◆ Task description: Turn the material from the line containing "2175x452 pixels." through the line containing "Action: [x=943, y=371]", inclusive, into a numbered list with one line per item. Leave out blank lines.

◆ Entries:

····················

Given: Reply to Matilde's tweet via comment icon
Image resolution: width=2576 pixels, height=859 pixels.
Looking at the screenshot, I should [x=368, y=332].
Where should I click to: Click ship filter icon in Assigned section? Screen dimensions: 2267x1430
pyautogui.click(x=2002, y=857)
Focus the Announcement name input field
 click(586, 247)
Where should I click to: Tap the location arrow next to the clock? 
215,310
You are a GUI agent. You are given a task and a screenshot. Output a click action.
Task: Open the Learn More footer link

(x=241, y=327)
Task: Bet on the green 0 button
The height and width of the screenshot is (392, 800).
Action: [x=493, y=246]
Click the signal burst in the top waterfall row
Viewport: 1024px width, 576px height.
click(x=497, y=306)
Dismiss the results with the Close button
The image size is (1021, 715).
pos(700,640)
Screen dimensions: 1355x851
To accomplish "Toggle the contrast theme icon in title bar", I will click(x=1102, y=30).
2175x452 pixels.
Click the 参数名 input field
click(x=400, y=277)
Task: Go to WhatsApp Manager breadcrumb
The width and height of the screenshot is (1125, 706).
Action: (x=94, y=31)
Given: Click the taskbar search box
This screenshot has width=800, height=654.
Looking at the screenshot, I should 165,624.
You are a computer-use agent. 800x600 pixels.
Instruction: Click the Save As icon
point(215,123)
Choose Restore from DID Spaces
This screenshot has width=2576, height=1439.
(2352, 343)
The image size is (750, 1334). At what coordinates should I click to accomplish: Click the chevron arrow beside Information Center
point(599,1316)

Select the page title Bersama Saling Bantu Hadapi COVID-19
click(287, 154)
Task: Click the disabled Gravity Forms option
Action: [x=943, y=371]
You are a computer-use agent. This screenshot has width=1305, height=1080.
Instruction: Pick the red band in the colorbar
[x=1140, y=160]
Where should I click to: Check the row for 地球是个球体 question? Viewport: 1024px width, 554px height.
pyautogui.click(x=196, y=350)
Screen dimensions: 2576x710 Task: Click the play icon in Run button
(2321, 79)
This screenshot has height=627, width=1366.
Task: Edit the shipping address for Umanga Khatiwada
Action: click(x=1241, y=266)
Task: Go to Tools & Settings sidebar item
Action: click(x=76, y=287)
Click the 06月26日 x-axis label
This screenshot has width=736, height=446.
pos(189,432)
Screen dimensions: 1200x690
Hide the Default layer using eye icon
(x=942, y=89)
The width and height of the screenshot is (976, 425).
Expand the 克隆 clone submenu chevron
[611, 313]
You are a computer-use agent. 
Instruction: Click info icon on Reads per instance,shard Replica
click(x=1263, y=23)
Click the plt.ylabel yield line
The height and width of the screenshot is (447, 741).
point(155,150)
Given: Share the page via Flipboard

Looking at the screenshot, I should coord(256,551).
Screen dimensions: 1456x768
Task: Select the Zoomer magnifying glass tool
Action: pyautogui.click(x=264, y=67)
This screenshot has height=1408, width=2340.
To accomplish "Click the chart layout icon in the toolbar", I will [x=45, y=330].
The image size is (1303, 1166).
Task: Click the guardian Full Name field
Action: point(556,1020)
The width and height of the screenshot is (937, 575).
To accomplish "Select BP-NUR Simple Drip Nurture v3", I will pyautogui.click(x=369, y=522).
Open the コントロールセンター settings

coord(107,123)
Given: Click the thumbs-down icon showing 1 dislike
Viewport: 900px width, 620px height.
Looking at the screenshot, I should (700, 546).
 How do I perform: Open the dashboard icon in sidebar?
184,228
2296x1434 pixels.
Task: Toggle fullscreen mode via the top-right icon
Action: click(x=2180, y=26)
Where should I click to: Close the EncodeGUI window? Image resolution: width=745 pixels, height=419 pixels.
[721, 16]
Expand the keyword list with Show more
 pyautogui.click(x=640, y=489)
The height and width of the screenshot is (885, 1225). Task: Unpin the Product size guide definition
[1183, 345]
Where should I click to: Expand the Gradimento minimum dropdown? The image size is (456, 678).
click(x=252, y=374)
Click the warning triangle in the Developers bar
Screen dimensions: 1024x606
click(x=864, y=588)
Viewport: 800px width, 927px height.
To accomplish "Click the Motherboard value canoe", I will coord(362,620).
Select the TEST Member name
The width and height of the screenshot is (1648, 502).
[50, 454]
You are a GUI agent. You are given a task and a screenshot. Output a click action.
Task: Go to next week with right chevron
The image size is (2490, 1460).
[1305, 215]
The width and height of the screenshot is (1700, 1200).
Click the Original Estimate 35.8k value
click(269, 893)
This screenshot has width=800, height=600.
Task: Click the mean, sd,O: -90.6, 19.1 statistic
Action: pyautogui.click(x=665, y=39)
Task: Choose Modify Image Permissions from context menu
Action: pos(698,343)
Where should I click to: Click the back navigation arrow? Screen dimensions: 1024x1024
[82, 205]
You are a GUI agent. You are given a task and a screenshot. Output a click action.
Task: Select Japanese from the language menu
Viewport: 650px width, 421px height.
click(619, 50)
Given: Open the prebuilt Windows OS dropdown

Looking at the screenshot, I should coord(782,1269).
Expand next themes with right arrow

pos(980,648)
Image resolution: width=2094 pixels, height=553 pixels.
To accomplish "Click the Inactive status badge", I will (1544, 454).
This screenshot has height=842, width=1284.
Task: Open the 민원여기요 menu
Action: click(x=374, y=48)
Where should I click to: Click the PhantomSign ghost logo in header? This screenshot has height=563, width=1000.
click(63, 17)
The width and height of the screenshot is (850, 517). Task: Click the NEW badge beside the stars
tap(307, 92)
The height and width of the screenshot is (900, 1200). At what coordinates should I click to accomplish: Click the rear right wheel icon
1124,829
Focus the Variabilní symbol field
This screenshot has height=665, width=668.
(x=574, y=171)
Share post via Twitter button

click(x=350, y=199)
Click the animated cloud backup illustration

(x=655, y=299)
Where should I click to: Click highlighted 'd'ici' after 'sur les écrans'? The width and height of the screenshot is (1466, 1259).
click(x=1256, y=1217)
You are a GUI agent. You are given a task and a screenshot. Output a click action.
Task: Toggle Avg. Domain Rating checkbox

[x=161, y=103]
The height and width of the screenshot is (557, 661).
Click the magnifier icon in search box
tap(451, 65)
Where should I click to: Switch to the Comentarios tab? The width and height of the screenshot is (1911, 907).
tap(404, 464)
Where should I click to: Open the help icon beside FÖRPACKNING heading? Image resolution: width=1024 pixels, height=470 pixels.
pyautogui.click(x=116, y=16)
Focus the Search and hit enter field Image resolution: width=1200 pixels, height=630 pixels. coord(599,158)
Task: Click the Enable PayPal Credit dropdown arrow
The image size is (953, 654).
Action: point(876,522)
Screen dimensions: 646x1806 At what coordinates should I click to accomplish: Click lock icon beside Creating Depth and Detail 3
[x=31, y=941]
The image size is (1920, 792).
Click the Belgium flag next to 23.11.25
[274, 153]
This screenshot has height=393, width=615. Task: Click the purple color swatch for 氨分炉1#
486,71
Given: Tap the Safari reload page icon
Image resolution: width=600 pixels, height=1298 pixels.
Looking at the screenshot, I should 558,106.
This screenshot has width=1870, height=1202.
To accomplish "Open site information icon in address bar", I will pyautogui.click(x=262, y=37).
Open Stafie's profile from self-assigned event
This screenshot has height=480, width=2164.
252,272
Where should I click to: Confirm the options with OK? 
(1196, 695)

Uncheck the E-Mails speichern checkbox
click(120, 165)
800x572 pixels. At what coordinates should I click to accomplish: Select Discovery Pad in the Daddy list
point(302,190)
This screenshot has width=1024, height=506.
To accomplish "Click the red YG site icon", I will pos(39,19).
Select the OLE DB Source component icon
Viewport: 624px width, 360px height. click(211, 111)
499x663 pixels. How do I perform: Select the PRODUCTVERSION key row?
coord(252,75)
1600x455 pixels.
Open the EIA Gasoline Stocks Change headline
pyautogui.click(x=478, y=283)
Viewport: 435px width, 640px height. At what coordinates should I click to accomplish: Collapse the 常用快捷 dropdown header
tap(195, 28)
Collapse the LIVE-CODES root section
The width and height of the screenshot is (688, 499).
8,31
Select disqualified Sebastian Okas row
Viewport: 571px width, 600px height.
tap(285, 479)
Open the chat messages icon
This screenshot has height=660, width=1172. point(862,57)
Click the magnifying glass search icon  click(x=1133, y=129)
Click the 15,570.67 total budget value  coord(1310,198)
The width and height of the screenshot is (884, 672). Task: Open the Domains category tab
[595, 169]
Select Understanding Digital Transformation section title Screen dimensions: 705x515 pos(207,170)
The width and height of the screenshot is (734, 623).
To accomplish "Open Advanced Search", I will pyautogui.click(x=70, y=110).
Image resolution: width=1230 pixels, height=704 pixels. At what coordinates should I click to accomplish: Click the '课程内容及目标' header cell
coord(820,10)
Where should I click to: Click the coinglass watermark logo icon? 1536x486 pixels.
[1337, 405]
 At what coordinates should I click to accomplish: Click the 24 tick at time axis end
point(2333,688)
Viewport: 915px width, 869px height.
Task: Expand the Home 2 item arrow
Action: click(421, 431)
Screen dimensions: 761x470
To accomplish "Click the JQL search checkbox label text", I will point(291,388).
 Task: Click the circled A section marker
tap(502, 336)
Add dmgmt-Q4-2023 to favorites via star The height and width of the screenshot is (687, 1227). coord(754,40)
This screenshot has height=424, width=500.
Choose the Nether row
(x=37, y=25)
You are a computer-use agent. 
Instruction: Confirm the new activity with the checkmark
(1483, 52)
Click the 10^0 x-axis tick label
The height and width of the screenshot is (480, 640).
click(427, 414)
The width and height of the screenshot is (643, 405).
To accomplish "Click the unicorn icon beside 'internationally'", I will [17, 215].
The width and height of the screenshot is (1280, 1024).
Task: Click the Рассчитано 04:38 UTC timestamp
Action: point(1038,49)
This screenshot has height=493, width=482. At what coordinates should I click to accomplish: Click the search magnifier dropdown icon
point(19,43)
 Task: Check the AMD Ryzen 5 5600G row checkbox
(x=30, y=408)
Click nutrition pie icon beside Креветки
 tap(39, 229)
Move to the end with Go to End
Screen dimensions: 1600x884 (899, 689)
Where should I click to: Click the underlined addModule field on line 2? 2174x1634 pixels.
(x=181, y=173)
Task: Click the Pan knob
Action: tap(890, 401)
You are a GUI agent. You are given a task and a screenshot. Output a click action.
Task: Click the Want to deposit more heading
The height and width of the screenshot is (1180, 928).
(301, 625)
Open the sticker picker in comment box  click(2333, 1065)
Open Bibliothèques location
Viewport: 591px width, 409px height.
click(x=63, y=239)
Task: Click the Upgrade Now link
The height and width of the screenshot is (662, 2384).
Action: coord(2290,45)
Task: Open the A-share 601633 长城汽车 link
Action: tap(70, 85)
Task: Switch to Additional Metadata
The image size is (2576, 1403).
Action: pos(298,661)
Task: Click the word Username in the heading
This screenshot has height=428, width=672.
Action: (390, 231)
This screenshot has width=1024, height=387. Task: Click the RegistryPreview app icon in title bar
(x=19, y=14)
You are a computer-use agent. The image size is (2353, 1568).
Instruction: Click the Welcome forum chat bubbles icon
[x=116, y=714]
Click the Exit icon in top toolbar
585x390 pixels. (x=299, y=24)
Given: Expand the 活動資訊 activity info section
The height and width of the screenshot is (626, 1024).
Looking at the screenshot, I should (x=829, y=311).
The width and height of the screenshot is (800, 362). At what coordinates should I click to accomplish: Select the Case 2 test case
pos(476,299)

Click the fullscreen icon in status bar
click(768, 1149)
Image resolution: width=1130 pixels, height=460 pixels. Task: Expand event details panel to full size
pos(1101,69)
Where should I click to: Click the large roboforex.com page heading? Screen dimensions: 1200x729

····················

◆ Output:
1. 2175x452 pixels.
2. Click the 参数名 input field
3. click(x=400, y=277)
4. Task: Go to WhatsApp Manager breadcrumb
5. The width and height of the screenshot is (1125, 706).
6. Action: (x=94, y=31)
7. Given: Click the taskbar search box
8. This screenshot has width=800, height=654.
9. Looking at the screenshot, I should 165,624.
10. You are a computer-use agent. 800x600 pixels.
11. Instruction: Click the Save As icon
12. point(215,123)
13. Choose Restore from DID Spaces
14. This screenshot has width=2576, height=1439.
15. (2352, 343)
16. The image size is (750, 1334). At what coordinates should I click to accomplish: Click the chevron arrow beside Information Center
17. point(599,1316)
18. Select the page title Bersama Saling Bantu Hadapi COVID-19
19. click(287, 154)
20. Task: Click the disabled Gravity Forms option
21. Action: [x=943, y=371]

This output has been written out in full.